11-08-2025

The Circadian Dance. Impact of Night-Light on Your Brain

Carolina Escobar, Linda Castillo-Bonilla, Gabriela Hurtado Alvarado, Bernardo Rolando Morin-Moreno, Luz Daniela Mota-Ramírez and Natali N. Guerrero-Vargas
On our planet, day and night alternate daily. Throughout evolution, all living beings adjusted their functions to this alternation, giving rise to the circadian rhythms of all physiology. Artificial light at night (ALN) has brought benefits to society, but it is an emerging problem for both humans and nature [see UNAM International 3, “Dark Skies,” p. 108, and UNAM International 9, “A Window to the Universe from Baja California,” p. 102]. The ALN that originates from cities radiates luminosity to natural areas, reducing dark conditions and generating “light pollution” (Bará & Falchi, 2023). An example of the adverse effect of ALN is the opening of cactus flowers at night:  when exposed to ALN, they modify their flowering pattern, which in turn impacts the insects that pollinate them.

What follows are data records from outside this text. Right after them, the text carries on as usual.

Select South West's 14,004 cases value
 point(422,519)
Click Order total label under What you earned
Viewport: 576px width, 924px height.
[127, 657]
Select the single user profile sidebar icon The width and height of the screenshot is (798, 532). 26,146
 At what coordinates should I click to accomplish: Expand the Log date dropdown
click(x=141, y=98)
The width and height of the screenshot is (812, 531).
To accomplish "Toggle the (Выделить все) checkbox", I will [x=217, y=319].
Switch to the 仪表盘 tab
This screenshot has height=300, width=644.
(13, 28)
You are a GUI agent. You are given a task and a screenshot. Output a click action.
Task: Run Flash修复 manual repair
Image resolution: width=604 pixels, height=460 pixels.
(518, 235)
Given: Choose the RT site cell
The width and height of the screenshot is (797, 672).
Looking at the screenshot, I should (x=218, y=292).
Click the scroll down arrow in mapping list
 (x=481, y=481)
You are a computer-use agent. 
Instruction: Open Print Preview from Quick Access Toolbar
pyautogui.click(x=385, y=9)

ALN also affects other species at the reproduction, feeding, and migration levels (figure 1).

Figure1. Effects of artificial light at night (ALN)



In humans and laboratory animals, ALN is associated with sleep problems, increased oxidative stress, inflammation, metabolic alterations, heart problems, and reproductive alterations. It is an emerging problem that affects all living beings exposed to it..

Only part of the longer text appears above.